Set down exactly each line of the entries below, beginning at the one that contains "Image resolution: width=1188" and ending at the last, and no others.
Start of Block
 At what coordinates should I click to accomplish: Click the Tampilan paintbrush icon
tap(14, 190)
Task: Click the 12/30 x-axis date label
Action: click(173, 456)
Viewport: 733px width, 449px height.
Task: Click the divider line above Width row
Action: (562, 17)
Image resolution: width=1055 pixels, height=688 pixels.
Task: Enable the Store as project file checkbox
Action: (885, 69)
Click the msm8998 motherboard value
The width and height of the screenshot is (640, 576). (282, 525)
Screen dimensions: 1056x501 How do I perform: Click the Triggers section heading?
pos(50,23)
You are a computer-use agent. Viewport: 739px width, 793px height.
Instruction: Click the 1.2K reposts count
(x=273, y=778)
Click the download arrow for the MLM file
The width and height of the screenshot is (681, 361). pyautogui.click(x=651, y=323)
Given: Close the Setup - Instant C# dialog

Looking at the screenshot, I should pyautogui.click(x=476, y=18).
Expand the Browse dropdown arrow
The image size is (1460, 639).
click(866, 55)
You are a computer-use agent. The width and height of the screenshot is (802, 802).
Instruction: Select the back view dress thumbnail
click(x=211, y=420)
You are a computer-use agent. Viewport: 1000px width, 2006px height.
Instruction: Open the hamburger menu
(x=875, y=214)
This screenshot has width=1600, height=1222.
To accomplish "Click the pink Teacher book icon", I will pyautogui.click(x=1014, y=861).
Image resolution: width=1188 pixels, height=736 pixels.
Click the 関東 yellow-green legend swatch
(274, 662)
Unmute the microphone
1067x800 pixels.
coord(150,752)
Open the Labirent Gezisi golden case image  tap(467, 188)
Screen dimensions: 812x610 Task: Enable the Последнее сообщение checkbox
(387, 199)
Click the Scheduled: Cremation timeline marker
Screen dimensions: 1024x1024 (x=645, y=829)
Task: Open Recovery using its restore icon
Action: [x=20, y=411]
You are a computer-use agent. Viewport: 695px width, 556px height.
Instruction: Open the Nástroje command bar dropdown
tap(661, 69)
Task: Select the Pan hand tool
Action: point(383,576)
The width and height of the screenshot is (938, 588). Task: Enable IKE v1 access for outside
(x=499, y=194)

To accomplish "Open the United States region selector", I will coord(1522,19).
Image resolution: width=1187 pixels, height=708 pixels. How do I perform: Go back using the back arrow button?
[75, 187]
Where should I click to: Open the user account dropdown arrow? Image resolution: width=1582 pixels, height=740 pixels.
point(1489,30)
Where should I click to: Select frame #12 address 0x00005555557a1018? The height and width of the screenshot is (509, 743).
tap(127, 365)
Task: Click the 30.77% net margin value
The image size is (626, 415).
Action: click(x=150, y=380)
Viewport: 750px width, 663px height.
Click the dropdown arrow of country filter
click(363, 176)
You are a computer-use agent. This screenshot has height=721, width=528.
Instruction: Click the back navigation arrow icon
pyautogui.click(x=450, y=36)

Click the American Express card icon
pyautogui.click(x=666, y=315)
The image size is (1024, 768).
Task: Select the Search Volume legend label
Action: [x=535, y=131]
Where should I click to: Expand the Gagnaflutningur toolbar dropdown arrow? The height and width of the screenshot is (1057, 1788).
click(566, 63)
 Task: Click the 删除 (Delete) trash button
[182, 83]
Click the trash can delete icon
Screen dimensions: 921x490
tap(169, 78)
End of Block
Exercise result:
Image resolution: width=1188 pixels, height=736 pixels.
Click the 関東 yellow-green legend swatch
(274, 662)
Unmute the microphone
1067x800 pixels.
coord(150,752)
Open the Labirent Gezisi golden case image  tap(467, 188)
Screen dimensions: 812x610 Task: Enable the Последнее сообщение checkbox
(387, 199)
Click the Scheduled: Cremation timeline marker
Screen dimensions: 1024x1024 (x=645, y=829)
Task: Open Recovery using its restore icon
Action: [x=20, y=411]
You are a computer-use agent. Viewport: 695px width, 556px height.
Instruction: Open the Nástroje command bar dropdown
tap(661, 69)
Task: Select the Pan hand tool
Action: point(383,576)
The width and height of the screenshot is (938, 588). Task: Enable IKE v1 access for outside
(x=499, y=194)

To accomplish "Open the United States region selector", I will coord(1522,19).
Image resolution: width=1187 pixels, height=708 pixels. How do I perform: Go back using the back arrow button?
[75, 187]
Where should I click to: Open the user account dropdown arrow? Image resolution: width=1582 pixels, height=740 pixels.
point(1489,30)
Where should I click to: Select frame #12 address 0x00005555557a1018? The height and width of the screenshot is (509, 743).
tap(127, 365)
Task: Click the 30.77% net margin value
The image size is (626, 415).
Action: click(x=150, y=380)
Viewport: 750px width, 663px height.
Click the dropdown arrow of country filter
click(363, 176)
You are a computer-use agent. This screenshot has height=721, width=528.
Instruction: Click the back navigation arrow icon
pyautogui.click(x=450, y=36)

Click the American Express card icon
pyautogui.click(x=666, y=315)
The image size is (1024, 768).
Task: Select the Search Volume legend label
Action: [x=535, y=131]
Where should I click to: Expand the Gagnaflutningur toolbar dropdown arrow? The height and width of the screenshot is (1057, 1788).
click(566, 63)
 Task: Click the 删除 (Delete) trash button
[182, 83]
Click the trash can delete icon
Screen dimensions: 921x490
tap(169, 78)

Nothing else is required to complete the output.